Survey Weights
Sample Design and Weights in the CAHPS Survey data
One of the features of the SEER-CAHPS data resources is the availability of data on Medicare fee-for-service (FFS) and Medicare Advantage (MA) enrollees with and without Prescription Drug Plans (PDPs). However, each MA plan has to survey a representative sample of its insurees, so the MA population is over-sampled relative to those with FFS Medicare. In order to produce estimates that better represent the distribution of FFS and MA enrollees in the Medicare population, the SEER-CAHPS data provides two different weight variables.
Please note that use of the survey weights is not required for SEER-CAHPS analyses.
Below are the weight variables available in SEER-CAHPS:
Weight variable | MA Surveys | FFS Surveys |
---|---|---|
WGT_Simple | 1997-2019 with missing data in 2001 and 2002 | 1997-2019 |
WGT_RAKED | 1997-2019, with no weight data for 2004 | 2007-2019 |
WGT_SIMPLE is a base weight calculated to make the sample representative of the beneficiary populations in the units in the original design. All years and survey types have this type of weight. Using the base weight variable allows analyses to produce estimates that are representative of the beneficiary populations in the units of the original design. For the MA and standalone PDP sample, these units were contracts; for the FFS sample, these were states.
WGT_RAKED was constructed after using a raking weighting procedure (loglinear weights calculated by iterative proportional fitting) to weight the respondents to match the control distributions estimated from the first round sample (with base weights). In some cases small cells were collapsed with adjacent cells, to avoid extreme weights. MA and FFS 2000-2004 do not have this type of weight as the group calculating the weights was unable to get data on non-respondents from that period. Using the raked weight variable allows analyses to correct for biases arising from differential nonresponse associated with beneficiary characteristics and reduces the effects of random variation in nonresponse. Currently, raked weights are only available for respondents with surveys in 2007 or later.

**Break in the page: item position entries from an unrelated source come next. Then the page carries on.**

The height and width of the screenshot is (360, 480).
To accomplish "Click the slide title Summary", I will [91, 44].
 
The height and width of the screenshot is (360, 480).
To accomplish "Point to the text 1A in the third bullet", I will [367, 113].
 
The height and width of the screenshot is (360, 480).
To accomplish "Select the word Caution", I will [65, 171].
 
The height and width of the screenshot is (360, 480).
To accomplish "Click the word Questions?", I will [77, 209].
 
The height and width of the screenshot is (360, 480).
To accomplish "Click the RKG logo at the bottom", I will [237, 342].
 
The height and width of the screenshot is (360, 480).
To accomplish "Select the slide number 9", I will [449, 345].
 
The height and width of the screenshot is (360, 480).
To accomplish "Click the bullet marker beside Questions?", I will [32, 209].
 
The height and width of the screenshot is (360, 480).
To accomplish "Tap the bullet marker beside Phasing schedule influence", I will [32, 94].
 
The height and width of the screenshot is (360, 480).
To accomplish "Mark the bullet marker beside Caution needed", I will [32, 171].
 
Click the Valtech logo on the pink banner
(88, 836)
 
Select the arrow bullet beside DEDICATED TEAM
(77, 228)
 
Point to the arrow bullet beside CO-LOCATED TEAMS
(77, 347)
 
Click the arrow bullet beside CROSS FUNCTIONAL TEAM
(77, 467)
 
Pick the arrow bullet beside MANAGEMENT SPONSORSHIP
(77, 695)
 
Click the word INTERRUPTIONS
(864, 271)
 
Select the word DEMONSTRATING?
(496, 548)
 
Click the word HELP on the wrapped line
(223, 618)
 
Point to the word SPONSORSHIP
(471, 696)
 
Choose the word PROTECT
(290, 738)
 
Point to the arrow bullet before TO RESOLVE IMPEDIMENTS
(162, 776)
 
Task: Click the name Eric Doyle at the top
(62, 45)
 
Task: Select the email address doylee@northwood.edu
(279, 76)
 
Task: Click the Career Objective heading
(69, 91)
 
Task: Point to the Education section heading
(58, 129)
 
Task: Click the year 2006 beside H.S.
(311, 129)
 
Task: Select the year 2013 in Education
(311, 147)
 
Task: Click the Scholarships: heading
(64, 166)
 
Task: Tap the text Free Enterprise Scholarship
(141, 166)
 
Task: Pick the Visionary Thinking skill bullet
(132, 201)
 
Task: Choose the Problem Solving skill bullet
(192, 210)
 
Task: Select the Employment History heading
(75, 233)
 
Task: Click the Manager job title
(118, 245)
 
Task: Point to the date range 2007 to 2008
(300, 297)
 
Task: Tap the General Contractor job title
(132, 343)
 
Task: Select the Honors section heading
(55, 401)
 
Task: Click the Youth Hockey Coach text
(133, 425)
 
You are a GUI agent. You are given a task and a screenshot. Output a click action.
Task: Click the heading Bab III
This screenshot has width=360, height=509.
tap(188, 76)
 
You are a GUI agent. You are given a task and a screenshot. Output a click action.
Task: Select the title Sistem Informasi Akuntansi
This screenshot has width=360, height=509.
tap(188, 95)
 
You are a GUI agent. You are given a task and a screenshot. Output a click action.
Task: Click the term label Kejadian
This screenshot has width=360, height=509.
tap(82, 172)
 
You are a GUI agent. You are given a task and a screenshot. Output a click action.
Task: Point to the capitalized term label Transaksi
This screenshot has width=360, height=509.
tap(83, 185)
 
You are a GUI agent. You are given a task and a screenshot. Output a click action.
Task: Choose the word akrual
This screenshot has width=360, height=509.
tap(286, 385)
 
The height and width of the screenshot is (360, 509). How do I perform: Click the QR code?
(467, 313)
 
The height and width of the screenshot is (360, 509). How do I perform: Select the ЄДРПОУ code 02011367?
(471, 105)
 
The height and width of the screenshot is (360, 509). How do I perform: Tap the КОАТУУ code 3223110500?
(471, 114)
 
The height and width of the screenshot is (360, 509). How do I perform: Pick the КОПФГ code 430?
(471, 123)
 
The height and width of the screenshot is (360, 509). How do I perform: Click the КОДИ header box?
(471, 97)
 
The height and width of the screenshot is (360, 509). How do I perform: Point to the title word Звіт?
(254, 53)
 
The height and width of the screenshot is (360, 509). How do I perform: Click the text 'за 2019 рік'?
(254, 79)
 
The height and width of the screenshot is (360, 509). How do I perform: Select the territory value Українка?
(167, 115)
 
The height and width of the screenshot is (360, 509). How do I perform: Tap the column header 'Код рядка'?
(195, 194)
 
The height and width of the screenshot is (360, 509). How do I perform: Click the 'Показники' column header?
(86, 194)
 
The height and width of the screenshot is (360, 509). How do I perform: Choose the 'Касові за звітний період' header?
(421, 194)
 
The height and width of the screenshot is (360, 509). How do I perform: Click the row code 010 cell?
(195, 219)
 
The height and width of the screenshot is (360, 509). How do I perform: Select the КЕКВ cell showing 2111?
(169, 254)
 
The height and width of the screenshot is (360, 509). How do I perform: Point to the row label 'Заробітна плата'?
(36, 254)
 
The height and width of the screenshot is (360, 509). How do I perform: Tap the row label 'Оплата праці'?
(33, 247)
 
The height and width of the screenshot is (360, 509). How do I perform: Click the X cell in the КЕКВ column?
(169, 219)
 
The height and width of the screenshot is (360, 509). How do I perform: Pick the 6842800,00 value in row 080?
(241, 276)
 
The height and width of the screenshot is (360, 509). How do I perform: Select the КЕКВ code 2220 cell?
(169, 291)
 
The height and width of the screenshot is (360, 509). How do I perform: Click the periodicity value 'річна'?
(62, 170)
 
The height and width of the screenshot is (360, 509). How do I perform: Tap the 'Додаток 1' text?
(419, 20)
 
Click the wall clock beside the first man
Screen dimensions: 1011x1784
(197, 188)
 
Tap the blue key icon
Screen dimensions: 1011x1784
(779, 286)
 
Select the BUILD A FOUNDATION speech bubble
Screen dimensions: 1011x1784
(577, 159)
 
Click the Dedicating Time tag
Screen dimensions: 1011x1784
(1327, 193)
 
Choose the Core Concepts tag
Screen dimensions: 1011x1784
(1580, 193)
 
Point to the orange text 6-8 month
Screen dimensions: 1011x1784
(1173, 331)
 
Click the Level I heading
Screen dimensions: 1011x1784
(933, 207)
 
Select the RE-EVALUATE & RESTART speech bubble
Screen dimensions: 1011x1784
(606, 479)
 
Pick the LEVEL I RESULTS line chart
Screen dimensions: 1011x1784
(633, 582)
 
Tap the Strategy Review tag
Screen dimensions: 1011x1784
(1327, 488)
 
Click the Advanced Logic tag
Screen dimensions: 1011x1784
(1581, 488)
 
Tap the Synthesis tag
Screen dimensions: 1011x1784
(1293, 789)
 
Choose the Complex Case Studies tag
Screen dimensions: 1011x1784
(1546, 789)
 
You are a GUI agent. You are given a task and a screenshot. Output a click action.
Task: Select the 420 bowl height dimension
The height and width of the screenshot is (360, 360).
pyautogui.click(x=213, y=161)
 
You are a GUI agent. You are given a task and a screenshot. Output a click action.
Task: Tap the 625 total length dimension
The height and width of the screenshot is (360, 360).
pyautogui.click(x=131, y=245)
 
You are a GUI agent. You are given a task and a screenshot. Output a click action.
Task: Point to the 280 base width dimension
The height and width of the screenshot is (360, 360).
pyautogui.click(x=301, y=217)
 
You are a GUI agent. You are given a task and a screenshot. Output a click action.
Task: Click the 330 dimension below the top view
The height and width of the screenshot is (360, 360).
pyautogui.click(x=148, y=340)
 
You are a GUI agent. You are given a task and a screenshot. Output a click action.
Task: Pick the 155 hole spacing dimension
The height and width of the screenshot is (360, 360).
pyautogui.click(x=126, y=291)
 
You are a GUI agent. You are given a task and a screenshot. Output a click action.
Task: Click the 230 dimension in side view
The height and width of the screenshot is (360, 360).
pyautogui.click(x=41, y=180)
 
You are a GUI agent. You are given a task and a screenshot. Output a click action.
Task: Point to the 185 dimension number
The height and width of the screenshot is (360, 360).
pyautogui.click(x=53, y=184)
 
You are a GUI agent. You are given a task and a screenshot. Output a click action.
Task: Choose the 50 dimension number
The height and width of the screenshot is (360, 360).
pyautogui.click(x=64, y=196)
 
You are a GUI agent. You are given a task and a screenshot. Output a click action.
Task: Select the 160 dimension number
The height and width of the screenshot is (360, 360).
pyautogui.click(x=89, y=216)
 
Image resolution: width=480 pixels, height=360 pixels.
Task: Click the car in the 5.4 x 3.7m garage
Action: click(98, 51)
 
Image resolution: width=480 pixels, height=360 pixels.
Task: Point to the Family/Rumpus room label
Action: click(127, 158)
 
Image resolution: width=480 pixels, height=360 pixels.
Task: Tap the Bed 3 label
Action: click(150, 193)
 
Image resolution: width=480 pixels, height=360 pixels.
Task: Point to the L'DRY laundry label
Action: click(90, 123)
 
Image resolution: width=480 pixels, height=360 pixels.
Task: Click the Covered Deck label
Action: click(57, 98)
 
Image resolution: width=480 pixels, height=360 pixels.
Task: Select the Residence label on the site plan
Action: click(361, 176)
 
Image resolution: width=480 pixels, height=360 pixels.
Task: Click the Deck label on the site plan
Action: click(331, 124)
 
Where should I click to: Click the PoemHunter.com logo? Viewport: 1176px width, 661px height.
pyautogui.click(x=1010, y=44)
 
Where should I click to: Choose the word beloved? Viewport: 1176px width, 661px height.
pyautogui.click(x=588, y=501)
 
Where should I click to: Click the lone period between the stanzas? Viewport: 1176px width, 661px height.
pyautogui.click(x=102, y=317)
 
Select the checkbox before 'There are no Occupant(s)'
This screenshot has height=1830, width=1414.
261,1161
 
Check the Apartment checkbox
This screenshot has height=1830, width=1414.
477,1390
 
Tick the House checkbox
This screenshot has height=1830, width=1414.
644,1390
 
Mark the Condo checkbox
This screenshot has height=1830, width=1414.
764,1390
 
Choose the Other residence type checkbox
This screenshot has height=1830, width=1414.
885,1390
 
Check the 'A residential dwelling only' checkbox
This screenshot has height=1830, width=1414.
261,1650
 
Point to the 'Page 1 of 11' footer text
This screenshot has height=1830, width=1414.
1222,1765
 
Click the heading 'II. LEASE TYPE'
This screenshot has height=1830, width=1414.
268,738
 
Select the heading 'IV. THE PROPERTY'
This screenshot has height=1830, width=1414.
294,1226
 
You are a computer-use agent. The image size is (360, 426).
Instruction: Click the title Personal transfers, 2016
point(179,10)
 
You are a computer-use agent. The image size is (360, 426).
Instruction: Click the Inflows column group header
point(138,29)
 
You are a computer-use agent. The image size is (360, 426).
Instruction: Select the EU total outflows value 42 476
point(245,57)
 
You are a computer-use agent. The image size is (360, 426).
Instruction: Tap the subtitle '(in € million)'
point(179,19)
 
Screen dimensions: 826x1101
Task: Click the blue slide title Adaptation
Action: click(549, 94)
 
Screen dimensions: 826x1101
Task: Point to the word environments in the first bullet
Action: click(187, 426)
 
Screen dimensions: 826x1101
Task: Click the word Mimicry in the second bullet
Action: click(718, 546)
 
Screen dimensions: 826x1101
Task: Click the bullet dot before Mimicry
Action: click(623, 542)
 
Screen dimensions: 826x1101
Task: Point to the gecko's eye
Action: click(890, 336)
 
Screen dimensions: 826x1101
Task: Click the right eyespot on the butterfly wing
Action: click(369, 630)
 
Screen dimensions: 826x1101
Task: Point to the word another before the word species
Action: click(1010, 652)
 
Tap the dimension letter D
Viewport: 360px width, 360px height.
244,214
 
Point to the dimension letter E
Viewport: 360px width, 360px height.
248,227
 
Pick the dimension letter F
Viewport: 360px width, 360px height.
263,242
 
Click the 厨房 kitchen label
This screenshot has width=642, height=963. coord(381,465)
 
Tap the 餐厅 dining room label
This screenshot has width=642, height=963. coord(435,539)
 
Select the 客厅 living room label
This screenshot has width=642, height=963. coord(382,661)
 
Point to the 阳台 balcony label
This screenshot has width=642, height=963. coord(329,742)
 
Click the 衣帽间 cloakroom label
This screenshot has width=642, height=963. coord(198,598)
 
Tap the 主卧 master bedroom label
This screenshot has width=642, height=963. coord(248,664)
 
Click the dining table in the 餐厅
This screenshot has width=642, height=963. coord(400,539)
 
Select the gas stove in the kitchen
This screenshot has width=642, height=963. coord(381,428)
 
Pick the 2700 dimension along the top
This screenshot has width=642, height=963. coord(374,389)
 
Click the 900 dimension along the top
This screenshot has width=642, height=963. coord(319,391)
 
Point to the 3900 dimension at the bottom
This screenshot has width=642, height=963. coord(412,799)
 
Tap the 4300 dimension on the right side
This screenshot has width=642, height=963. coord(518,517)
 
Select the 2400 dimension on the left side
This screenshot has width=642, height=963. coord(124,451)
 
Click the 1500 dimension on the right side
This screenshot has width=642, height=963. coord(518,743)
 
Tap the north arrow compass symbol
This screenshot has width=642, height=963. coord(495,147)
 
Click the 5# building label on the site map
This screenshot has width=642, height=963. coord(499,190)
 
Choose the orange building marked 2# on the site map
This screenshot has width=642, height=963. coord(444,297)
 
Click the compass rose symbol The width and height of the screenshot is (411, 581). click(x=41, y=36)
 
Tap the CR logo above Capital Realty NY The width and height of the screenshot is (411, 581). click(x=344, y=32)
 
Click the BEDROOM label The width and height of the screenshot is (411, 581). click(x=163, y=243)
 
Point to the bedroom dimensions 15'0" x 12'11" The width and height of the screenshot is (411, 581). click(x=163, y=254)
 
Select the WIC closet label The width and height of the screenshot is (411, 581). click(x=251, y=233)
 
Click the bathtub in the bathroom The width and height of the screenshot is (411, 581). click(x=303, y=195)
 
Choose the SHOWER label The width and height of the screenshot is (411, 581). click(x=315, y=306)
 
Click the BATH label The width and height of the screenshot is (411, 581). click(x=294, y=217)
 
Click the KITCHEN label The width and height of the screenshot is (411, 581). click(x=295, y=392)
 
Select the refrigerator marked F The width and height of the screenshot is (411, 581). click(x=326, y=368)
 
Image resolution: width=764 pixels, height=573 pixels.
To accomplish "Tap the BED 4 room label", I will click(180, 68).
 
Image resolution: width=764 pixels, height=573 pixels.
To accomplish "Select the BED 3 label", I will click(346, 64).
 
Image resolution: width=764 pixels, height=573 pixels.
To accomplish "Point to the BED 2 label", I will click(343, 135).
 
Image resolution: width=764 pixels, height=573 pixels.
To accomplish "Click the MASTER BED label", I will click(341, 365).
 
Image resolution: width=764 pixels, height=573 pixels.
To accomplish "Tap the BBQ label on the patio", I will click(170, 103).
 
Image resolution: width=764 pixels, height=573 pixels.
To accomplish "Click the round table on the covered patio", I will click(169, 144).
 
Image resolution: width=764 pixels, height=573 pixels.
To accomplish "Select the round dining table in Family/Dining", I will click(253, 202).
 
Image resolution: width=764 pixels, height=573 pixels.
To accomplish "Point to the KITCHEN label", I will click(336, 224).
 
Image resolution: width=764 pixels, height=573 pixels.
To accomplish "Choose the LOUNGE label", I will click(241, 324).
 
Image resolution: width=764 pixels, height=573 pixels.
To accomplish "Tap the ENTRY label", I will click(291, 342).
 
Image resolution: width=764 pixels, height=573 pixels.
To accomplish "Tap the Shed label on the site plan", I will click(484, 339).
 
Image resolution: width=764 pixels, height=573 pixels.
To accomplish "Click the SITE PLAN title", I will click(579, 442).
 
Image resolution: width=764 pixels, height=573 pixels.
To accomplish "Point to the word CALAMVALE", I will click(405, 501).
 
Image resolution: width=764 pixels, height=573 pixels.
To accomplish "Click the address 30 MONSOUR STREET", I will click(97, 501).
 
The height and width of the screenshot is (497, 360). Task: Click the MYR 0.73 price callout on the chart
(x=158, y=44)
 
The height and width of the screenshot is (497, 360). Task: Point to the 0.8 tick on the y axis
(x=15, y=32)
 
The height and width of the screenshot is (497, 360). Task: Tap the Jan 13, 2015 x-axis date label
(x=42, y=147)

Both sets of SEER-CAHPS weights described above have been calibrated to the survey populations and sub-populations. The weights take nonresponse and strata characteristics into account. The calculation algorithm ensures that variance estimates for survey responses within a subset of the data are preserved* regardless of the size and characteristics of the dataset to which that subset belongs. Thus, no further calculation of survey weights is necessary. Further, the primary sampling units (PSUs) and strata that correspond to those weights are included in the SEER-CAHPS data linkage; no additional information regarding population or subpopulation size is required. The variables used to specify PSUs, strata, and weights are listed below.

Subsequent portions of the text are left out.